SET PROBLEM 1.
According to the passage on classifying solar system objects, how many known objects fall into the "large" group?
SET PROBLEM 2.
Extend the passage on how planets are defined, beginning right after its final sentence.

SOURCE PASSAGE.
☆ ☆ ☆ ☆ ☆ ☆ ☆

Now some argued that objects in the solar system should be divided based on size. If so we have "large" objects that are in "hydrostatic equilibrium" (that is they are large enough that gravity forces them to be round). And we have smaller objects (which are generally lumpy-not round). All the traditional planets (including Pluto) would be "large". Also in this group would be Ceres, the largest moons of the solar system (including the Earth's Moon), and the largest TNOs. This list includes between 30 and 40 known objects and almost certainly includes dozens of objects yet to be discovered. This does not include the smaller asteroids (that is all asteroids except Ceres and Vesta), comets, the smaller moons and the smaller TNOs. Vesta is generally considered too small to be in hydrostatic equilibrium; however whether it is or is not is debatable.

It seemed that a clear definition of the word planet was needed. The word has always been poorly defined. With the discovery of a TNO bigger than Pluto, the issue could no longer be avoided. A definition of planet was constructed that included all of the traditional planets, with the notable exception of Pluto, and did not include any other object in hydrostatic equilibrium (moons, Ceres, the handful of large TNOs).

☆ ☆ ☆ ☆ ☆ ☆ ☆

MATERIAL PROVIDED.

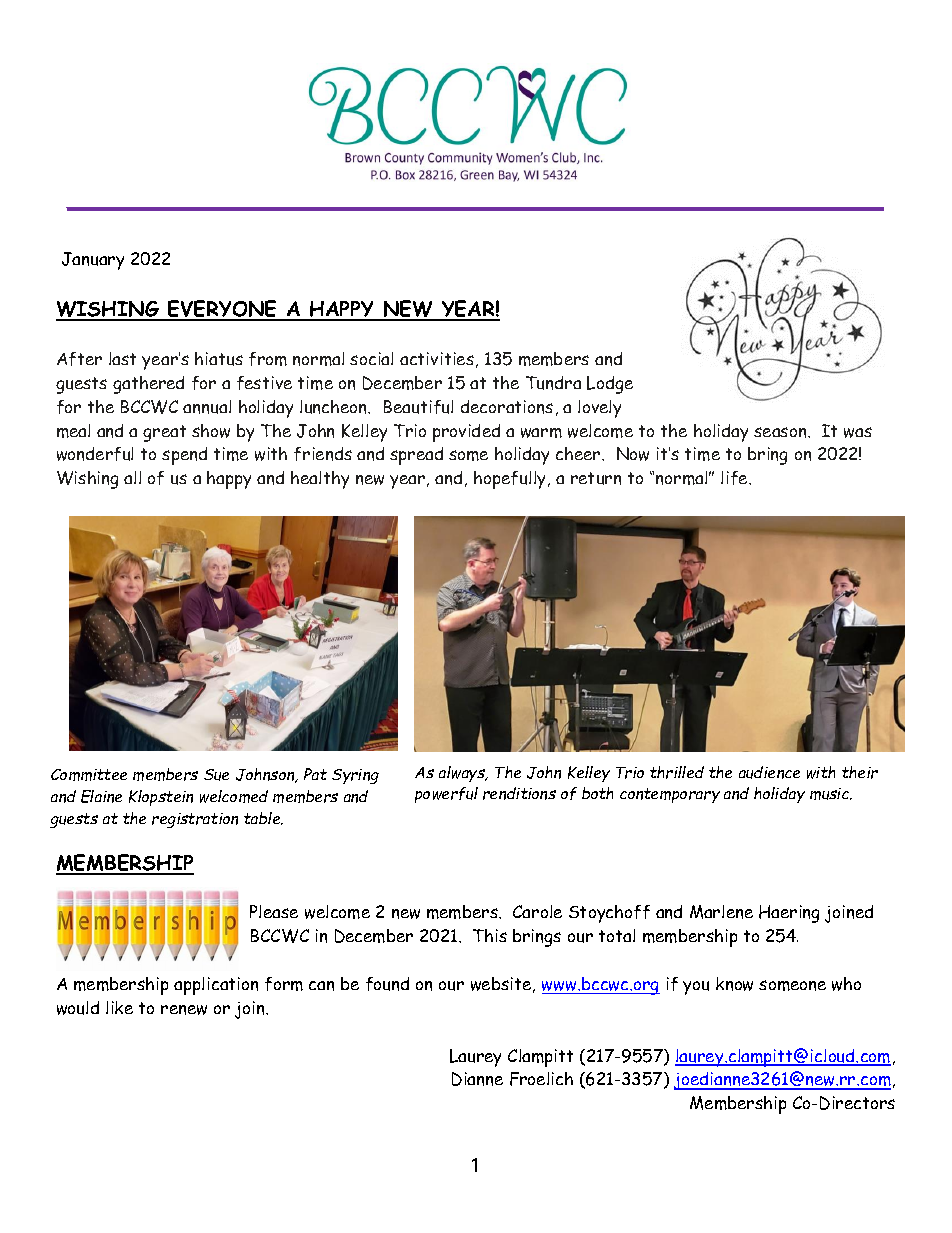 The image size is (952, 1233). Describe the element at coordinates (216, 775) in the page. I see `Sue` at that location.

☆ ☆ ☆ ☆ ☆ ☆ ☆

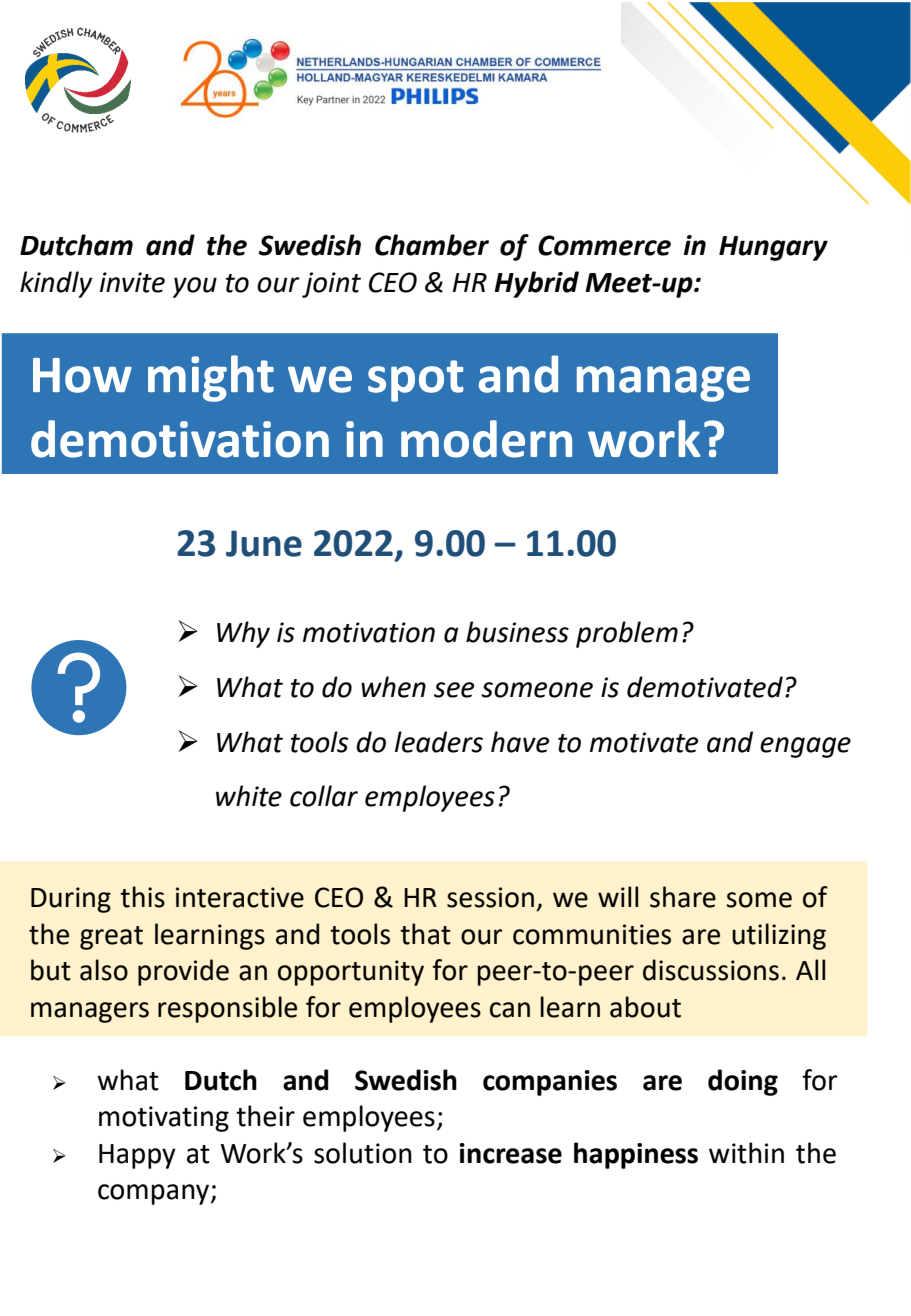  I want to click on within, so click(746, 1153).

☆ ☆ ☆ ☆ ☆ ☆ ☆

EXERCISE RESULT 1.
Between 30 and 40 known objects.

EXERCISE RESULT 2.
The definition essentially says a planet must be in hydrostatic equilibrium, and it must be the dominant gravitational object in its vicinity. This cuts off Pluto (which is under the influence of Neptune) and the other TNOs (which are under the gravitational influence of other TNOs). It cuts off Ceres (which is under the influence of Jupiter and other asteroids), and it cuts off moons (as each is under the influence of its parent body). Objects that are not planets would be called a moon if they were in a clear orbit around another object, or a dwarf-planet if they are large enough to be in hydrostatic equilibrium, not a moon, and didn't dominate their environment gravitationally. Both Pluto and Ceres are considered dwarf-planets. Vesta is probably not a dwarf-planet. This definition was adopted by the International Astronomical Union (IAU) in 2006.

An alternate argument for excluding Pluto goes as follows: Pluto is very different than rocky planets (such as Earth and Venus) and it is very different than the gas planets (such as Jupiter and Saturn). Pluto is best described as a "dirty snowball" and as such is very similar to Kuiper-Belt objects. In fact it makes sense to say that Pluto is a Kuiper-Belt object.

Note, not everyone is happy with the IAU definition...

For more reading, here are some Wikipedia articles on the topics in this post....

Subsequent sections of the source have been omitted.